Guillermo Francella promociona su nueva película Playa de Lobos, thriller psicológico con tintes de comedia filmado en Islas Canarias por producción española dirigida por Bella y producida por Marta Gassas. El actor destaca diálogos punzantes y actuaciones excelentes en una historia de personajes misteriosos que recuerda a El Encargado, en medio del debate por la crisis audiovisual argentina.
Francella contó las dificultades del rodaje en Fuerteventura: isla volcánica desolada con fuerte viento constante, rodajes nocturnos de 7pm a 5am, frío intenso, problemas de marea que afectaban la continuidad y aterrizajes de solo 40 minutos. Admitió que nunca le gustó trabajar de noche y dormir de día desorientaba su rutina.

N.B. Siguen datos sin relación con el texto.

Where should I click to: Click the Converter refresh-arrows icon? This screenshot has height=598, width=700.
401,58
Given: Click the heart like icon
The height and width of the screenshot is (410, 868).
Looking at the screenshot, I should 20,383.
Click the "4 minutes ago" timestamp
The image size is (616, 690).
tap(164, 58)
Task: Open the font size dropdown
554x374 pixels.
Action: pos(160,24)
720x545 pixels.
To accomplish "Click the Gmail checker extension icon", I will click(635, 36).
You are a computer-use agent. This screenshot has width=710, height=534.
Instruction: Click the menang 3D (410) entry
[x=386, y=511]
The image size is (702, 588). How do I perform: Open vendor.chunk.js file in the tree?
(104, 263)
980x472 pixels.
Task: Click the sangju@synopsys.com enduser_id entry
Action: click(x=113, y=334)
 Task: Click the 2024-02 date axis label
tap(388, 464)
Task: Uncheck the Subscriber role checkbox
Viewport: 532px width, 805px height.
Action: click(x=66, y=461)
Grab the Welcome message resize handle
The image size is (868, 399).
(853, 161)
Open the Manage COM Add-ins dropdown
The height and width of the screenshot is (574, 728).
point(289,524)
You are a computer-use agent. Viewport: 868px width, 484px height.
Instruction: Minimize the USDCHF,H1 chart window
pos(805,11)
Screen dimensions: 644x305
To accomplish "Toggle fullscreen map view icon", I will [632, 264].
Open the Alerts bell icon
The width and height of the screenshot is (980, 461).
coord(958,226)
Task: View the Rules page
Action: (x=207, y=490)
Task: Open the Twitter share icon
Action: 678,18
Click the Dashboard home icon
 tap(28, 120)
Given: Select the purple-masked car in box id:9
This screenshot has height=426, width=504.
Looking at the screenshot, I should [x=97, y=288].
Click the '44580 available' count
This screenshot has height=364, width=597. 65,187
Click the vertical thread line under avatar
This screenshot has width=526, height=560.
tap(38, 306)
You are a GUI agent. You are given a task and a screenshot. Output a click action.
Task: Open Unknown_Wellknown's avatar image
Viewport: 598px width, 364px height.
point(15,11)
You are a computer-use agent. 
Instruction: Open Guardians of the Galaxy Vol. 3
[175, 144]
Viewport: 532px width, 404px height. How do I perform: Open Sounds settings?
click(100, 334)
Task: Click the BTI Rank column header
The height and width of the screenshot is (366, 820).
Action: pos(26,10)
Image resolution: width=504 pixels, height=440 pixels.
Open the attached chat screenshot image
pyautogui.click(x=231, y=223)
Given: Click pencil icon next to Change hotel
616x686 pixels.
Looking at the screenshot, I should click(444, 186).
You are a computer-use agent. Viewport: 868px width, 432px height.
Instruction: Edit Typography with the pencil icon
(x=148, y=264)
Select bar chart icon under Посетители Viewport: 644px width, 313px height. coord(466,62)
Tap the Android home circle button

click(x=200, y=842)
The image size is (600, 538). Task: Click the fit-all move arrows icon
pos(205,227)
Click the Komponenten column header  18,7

En la charla, el actor reflexionó sobre metáforas de la vida como la paciencia que crece despacio y el corazón como caja de tesoros, vinculándolas a su nostalgia por recuerdos, padres y amores perdidos. Se mostró hipernostálgico pero no melancólico.
Francella expresó ganas de ser abuelo como Ricardo Darín, aunque sus hijos quizás demoren, y admitió que los malcriaría. La entrevista cerró con promoción al cine y frases juguetones de la película sobre no fiarse de desconocidos en la playa.